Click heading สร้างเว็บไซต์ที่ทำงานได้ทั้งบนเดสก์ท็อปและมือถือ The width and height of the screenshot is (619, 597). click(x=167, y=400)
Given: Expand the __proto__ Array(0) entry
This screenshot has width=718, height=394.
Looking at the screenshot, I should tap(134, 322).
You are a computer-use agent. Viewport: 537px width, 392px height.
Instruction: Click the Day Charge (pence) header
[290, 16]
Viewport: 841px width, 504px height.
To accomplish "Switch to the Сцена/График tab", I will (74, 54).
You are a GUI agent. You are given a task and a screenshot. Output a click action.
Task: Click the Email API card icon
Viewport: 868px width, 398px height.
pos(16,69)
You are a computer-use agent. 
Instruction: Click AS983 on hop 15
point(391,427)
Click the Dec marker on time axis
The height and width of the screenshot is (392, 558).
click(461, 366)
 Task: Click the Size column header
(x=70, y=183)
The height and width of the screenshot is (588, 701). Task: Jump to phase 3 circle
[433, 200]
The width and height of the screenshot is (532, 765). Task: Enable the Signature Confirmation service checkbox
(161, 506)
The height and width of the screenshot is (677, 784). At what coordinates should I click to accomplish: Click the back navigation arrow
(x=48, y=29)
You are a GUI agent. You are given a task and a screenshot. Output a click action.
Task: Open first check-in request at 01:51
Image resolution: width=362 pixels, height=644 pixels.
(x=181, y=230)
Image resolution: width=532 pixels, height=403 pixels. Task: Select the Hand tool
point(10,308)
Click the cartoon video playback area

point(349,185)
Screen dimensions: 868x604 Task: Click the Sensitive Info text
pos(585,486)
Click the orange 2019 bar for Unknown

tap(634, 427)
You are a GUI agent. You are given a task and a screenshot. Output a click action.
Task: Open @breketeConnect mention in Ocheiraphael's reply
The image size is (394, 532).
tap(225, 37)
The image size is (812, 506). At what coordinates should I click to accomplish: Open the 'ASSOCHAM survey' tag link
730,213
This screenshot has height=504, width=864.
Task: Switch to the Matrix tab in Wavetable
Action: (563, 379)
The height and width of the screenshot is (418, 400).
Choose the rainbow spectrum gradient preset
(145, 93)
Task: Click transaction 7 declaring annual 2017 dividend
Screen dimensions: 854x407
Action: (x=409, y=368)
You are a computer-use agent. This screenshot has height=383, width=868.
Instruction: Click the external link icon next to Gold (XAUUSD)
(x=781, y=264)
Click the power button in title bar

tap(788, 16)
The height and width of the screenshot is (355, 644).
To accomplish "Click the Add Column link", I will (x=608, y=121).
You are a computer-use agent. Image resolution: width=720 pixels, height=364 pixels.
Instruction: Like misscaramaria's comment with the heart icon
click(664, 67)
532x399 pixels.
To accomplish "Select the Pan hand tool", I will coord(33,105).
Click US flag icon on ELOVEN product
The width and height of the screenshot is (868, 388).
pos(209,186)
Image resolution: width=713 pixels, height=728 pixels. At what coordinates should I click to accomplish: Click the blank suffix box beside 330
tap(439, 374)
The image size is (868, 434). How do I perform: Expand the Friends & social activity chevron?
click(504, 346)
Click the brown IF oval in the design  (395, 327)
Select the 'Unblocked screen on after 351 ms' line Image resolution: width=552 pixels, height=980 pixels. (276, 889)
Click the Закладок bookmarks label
======
— About this task —
Output every line above so that it reads exactly as before.

— Output —
Click heading สร้างเว็บไซต์ที่ทำงานได้ทั้งบนเดสก์ท็อปและมือถือ The width and height of the screenshot is (619, 597). click(x=167, y=400)
Given: Expand the __proto__ Array(0) entry
This screenshot has width=718, height=394.
Looking at the screenshot, I should tap(134, 322).
You are a computer-use agent. Viewport: 537px width, 392px height.
Instruction: Click the Day Charge (pence) header
[290, 16]
Viewport: 841px width, 504px height.
To accomplish "Switch to the Сцена/График tab", I will (74, 54).
You are a GUI agent. You are given a task and a screenshot. Output a click action.
Task: Click the Email API card icon
Viewport: 868px width, 398px height.
pos(16,69)
You are a computer-use agent. 
Instruction: Click AS983 on hop 15
point(391,427)
Click the Dec marker on time axis
The height and width of the screenshot is (392, 558).
click(461, 366)
 Task: Click the Size column header
(x=70, y=183)
The height and width of the screenshot is (588, 701). Task: Jump to phase 3 circle
[433, 200]
The width and height of the screenshot is (532, 765). Task: Enable the Signature Confirmation service checkbox
(161, 506)
The height and width of the screenshot is (677, 784). At what coordinates should I click to accomplish: Click the back navigation arrow
(x=48, y=29)
You are a GUI agent. You are given a task and a screenshot. Output a click action.
Task: Open first check-in request at 01:51
Image resolution: width=362 pixels, height=644 pixels.
(x=181, y=230)
Image resolution: width=532 pixels, height=403 pixels. Task: Select the Hand tool
point(10,308)
Click the cartoon video playback area

point(349,185)
Screen dimensions: 868x604 Task: Click the Sensitive Info text
pos(585,486)
Click the orange 2019 bar for Unknown

tap(634, 427)
You are a GUI agent. You are given a task and a screenshot. Output a click action.
Task: Open @breketeConnect mention in Ocheiraphael's reply
The image size is (394, 532).
tap(225, 37)
The image size is (812, 506). At what coordinates should I click to accomplish: Open the 'ASSOCHAM survey' tag link
730,213
This screenshot has height=504, width=864.
Task: Switch to the Matrix tab in Wavetable
Action: (563, 379)
The height and width of the screenshot is (418, 400).
Choose the rainbow spectrum gradient preset
(145, 93)
Task: Click transaction 7 declaring annual 2017 dividend
Screen dimensions: 854x407
Action: (x=409, y=368)
You are a computer-use agent. This screenshot has height=383, width=868.
Instruction: Click the external link icon next to Gold (XAUUSD)
(x=781, y=264)
Click the power button in title bar

tap(788, 16)
The height and width of the screenshot is (355, 644).
To accomplish "Click the Add Column link", I will (x=608, y=121).
You are a computer-use agent. Image resolution: width=720 pixels, height=364 pixels.
Instruction: Like misscaramaria's comment with the heart icon
click(664, 67)
532x399 pixels.
To accomplish "Select the Pan hand tool", I will coord(33,105).
Click US flag icon on ELOVEN product
The width and height of the screenshot is (868, 388).
pos(209,186)
Image resolution: width=713 pixels, height=728 pixels. At what coordinates should I click to accomplish: Click the blank suffix box beside 330
tap(439, 374)
The image size is (868, 434). How do I perform: Expand the Friends & social activity chevron?
click(504, 346)
Click the brown IF oval in the design  (395, 327)
Select the 'Unblocked screen on after 351 ms' line Image resolution: width=552 pixels, height=980 pixels. (276, 889)
Click the Закладок bookmarks label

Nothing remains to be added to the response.